> **QUESTIONS ON THE MATERIAL**:
1. Duplicate the passage of the post about two Spanish banks from "CategoriesGamestop_, Issue 2023Q2" to "for the call.".
2. In the post about two Spanish banks, which firm owns Evo Banco?
3. Resume the post about two Spanish banks after its final sentence.

> **SELECTED TEXT**:

I’ve found two Regional Spanish banks that I’m suspicious are holding gme swaps

CategoriesGamestop_, Issue 2023Q2

The honorable u/  itsabittricky writes:

Tl;dr I suspect Unicaja and Evo Banco (Bankinter) are holding gme short swaps due to strange and dramatic fluctuations on their balance sheets, similar annual cash flows, proximity to Granada (which mayoman keeps visiting), Evo Banco being owned by Apollo Global Management.

NOTE there is no smoking gun definitive proof, I just want to post this prediction publicly so if I end up being right I got a receipt for the call.

Lately I’ve been trying to educate myself on income statements/balance sheets/cash flow statements for banks and companies, with a blossoming global banking crisis I figure now is a great time to test my understanding by making predictions on which banks are likely to collapse based on their annual statements. If anyone considers themselves good at reading these kinds of reports please let me know if I got anything fucked up or if there’s other points of information I should review.

> **INFORMATION SHOWN**:
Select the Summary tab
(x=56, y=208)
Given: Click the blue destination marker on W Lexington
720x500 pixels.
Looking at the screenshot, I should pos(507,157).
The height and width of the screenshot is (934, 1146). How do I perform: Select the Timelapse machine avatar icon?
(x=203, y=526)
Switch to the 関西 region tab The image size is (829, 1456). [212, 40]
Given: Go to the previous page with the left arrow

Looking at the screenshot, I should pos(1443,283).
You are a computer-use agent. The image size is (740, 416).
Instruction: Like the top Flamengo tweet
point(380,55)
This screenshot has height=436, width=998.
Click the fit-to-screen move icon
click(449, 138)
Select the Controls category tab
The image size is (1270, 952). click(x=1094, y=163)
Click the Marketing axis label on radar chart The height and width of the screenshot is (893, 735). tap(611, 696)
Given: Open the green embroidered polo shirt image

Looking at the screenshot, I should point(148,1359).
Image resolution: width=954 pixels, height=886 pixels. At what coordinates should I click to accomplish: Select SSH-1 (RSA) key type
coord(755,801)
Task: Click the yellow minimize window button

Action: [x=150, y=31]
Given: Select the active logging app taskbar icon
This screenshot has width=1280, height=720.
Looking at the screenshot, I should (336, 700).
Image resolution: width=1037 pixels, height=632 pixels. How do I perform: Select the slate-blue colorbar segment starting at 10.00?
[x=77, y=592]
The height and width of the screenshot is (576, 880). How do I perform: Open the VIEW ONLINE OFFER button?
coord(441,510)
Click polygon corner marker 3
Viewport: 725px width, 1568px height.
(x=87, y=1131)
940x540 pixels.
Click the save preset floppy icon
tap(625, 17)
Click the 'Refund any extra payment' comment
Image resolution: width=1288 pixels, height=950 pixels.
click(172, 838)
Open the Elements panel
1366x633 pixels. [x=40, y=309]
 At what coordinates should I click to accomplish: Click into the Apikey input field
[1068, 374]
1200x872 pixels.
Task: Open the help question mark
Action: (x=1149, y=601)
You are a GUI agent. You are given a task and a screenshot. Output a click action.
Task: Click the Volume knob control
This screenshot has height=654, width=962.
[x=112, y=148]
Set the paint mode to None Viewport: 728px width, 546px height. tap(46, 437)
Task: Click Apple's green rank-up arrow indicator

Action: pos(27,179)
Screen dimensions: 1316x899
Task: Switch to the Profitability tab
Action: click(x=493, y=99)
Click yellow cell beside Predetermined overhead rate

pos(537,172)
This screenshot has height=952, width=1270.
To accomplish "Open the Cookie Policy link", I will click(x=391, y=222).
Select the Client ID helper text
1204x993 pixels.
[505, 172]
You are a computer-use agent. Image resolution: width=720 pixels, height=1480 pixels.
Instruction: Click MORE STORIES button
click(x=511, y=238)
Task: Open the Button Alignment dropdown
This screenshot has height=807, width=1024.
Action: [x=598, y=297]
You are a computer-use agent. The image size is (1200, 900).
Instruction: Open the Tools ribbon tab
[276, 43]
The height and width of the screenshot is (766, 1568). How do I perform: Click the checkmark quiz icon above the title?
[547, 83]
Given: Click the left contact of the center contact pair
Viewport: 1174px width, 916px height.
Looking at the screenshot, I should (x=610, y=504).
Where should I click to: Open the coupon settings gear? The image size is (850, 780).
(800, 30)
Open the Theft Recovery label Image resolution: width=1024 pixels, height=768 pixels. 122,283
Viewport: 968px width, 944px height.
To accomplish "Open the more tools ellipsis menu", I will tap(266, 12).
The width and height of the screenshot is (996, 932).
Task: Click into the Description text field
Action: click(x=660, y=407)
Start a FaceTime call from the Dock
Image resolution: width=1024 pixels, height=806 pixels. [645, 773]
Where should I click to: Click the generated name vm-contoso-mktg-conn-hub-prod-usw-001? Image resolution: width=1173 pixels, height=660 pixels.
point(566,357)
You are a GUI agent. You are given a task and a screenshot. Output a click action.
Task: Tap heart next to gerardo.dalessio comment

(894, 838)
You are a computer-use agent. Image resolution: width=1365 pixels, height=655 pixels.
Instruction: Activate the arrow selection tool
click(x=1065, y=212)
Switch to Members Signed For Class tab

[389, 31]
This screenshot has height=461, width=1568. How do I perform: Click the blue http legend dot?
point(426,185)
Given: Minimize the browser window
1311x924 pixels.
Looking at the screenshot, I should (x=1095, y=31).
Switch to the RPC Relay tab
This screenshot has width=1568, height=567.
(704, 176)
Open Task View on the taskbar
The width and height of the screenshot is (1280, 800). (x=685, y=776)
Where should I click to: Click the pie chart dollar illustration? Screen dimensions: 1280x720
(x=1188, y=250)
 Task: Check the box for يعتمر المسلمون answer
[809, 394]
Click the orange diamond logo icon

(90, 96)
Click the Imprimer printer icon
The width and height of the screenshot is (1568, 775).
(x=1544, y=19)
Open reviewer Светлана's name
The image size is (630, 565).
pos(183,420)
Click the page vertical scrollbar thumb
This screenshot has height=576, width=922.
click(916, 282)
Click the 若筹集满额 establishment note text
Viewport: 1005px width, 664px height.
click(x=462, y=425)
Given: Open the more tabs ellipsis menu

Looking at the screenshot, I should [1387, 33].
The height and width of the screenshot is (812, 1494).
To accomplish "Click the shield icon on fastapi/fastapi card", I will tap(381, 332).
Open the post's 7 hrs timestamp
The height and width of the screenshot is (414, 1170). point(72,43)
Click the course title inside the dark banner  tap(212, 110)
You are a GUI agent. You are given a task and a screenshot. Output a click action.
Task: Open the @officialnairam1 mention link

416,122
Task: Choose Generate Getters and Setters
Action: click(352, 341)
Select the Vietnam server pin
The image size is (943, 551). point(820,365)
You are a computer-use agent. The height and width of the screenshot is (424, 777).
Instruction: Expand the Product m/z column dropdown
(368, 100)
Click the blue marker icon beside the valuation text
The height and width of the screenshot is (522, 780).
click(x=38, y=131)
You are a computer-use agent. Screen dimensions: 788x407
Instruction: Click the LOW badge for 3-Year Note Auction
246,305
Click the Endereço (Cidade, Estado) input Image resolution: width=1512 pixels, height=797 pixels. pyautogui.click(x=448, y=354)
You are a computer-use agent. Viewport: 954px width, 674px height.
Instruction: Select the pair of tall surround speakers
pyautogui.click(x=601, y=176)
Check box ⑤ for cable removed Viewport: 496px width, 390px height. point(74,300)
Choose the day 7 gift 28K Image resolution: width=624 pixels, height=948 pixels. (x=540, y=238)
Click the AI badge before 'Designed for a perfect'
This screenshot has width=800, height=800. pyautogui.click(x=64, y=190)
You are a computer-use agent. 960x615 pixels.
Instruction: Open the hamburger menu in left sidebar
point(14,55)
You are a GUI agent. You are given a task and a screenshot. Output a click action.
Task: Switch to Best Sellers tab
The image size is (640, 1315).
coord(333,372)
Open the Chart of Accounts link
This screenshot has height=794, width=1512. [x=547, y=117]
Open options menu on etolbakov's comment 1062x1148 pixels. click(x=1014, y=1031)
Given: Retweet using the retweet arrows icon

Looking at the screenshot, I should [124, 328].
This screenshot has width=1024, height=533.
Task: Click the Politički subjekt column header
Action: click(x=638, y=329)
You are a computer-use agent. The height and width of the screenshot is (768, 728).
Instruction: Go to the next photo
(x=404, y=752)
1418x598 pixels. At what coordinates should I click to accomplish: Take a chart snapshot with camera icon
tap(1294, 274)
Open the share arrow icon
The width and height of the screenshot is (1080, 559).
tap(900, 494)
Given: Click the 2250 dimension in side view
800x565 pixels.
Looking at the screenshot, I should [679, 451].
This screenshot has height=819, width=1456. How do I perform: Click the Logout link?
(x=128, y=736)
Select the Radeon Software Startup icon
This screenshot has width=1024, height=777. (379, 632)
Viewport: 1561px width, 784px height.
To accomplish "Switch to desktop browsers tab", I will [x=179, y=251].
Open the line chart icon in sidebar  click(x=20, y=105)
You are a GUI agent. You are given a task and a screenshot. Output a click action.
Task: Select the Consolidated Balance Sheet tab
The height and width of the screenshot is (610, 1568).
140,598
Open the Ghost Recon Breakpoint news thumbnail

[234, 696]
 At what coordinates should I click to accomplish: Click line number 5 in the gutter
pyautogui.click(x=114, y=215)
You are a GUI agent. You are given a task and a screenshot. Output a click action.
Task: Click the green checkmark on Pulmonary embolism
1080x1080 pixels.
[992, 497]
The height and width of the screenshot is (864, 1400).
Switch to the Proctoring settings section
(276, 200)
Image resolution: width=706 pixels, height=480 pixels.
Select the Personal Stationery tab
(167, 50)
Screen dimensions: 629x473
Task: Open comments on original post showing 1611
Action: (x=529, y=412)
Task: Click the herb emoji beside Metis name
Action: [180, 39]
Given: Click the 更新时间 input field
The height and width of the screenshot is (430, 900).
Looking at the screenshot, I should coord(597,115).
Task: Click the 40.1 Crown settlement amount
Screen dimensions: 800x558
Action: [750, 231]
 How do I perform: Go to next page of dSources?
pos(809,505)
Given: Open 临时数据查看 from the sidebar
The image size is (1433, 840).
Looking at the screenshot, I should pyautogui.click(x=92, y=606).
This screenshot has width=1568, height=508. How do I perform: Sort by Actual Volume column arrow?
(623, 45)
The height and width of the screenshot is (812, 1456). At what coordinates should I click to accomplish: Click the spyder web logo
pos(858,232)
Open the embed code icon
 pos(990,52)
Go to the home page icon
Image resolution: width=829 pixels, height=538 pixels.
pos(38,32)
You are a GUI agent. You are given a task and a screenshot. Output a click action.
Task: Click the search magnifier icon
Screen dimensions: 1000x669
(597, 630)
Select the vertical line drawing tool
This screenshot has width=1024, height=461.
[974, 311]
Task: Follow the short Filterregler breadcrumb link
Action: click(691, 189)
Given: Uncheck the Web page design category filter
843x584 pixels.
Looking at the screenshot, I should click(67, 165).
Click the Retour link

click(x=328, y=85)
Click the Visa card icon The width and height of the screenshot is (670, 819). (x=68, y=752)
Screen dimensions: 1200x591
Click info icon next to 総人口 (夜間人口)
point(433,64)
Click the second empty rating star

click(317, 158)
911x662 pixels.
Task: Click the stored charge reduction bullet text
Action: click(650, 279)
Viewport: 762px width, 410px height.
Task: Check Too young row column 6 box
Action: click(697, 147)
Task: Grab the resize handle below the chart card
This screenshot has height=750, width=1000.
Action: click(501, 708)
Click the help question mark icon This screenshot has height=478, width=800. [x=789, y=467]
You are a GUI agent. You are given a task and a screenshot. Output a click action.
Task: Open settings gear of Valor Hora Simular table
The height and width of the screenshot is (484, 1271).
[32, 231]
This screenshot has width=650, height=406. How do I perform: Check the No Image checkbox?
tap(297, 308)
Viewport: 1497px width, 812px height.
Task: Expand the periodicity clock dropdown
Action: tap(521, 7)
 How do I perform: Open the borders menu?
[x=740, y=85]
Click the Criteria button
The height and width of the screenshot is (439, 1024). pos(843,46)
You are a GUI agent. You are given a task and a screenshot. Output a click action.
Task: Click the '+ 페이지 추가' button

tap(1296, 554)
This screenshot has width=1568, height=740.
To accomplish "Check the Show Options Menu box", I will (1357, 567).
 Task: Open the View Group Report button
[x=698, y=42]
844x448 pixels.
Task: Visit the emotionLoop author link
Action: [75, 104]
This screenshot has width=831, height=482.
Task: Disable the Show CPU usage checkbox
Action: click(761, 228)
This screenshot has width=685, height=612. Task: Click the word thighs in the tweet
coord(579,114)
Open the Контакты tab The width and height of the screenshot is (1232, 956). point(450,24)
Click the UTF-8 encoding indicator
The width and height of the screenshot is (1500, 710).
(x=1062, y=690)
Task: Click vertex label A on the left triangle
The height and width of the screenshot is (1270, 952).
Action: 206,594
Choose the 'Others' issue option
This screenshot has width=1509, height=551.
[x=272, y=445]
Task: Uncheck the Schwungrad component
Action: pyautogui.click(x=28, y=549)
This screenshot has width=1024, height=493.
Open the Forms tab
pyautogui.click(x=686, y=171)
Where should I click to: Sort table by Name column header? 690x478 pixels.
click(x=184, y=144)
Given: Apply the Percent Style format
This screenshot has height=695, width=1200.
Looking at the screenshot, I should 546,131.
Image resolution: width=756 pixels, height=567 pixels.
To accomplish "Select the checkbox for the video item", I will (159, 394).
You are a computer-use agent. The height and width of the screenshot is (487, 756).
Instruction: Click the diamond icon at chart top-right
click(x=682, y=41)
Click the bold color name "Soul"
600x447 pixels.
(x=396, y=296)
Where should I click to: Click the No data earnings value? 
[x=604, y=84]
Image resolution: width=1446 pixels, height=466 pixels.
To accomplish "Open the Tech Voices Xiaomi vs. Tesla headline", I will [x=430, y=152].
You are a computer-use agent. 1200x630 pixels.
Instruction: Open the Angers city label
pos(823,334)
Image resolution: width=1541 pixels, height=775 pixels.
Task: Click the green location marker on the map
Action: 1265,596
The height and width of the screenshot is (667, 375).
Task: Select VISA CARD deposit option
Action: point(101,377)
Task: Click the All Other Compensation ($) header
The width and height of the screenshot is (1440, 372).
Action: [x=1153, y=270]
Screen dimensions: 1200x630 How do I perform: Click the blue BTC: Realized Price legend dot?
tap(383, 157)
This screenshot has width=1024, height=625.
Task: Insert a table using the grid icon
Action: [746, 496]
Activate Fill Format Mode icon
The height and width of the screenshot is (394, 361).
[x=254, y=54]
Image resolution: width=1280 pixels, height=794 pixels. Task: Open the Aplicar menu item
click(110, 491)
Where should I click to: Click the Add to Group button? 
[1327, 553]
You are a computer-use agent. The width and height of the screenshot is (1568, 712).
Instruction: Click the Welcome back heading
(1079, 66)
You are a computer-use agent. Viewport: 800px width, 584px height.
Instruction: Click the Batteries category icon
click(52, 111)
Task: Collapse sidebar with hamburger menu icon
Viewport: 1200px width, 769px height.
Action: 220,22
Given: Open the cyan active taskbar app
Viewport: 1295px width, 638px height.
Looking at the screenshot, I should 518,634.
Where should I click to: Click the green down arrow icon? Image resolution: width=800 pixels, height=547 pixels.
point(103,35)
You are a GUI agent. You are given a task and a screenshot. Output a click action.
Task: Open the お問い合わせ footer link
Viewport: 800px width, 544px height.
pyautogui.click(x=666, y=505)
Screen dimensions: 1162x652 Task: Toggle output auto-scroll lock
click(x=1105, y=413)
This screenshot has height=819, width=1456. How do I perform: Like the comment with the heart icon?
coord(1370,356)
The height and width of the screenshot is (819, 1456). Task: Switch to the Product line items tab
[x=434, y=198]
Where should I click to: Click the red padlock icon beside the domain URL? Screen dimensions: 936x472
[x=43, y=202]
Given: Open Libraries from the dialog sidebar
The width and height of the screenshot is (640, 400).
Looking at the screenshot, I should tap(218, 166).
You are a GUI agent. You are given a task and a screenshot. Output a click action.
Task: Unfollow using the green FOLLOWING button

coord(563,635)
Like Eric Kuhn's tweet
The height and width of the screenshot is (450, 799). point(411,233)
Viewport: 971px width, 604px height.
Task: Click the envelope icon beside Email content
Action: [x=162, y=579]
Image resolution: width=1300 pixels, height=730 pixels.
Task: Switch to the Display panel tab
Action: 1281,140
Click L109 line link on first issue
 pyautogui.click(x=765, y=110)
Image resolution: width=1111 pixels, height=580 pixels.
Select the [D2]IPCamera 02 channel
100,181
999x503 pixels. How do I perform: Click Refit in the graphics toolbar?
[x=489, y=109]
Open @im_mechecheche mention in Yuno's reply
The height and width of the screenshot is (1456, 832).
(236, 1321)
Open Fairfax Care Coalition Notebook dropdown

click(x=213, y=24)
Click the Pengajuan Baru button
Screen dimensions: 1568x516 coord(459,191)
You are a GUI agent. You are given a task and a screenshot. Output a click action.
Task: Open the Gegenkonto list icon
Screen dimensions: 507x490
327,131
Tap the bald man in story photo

> **OUTPUTS FOR THE TASKS**:
1.
CategoriesGamestop_, Issue 2023Q2

The honorable u/  itsabittricky writes:

Tl;dr I suspect Unicaja and Evo Banco (Bankinter) are holding gme short swaps due to strange and dramatic fluctuations on their balance sheets, similar annual cash flows, proximity to Granada (which mayoman keeps visiting), Evo Banco being owned by Apollo Global Management.

NOTE there is no smoking gun definitive proof, I just want to post this prediction publicly so if I end up being right I got a receipt for the call.

2. Apollo Global Management.

3.
I’ve been looking at Unicaja bank annual data and noticed some pretty weird data fluctuations, they had a massive pump in earnings in 2021. So massive the total earnings actually eclipsed their total revenue (for people new to this terminology, earnings is revenue minus expenses, so actual company profit). Here is their 2021 earnings visualized courtesy of yahoo finance:

Ordinarily its impossible to make money in a year in excess of what a bank manages to make in revenue (obviously), this can only occur if the bank receives money from somewhere other than its revenue stream, either it makes extra money off of previous years operations / it sells a bunch of assets / it receives an external cash injection. As you can see from that graph, Unicaja with a 900mil revenue manages to make 1,100mil profit in 2021.

Even more interesting, they seemed to have spent all of that money to the point of losing money in Q4 2022.

Quarterly earnings 2022:

You could attribute this earnings loss on the 100mil drop in revenue for the quarter from the previous month.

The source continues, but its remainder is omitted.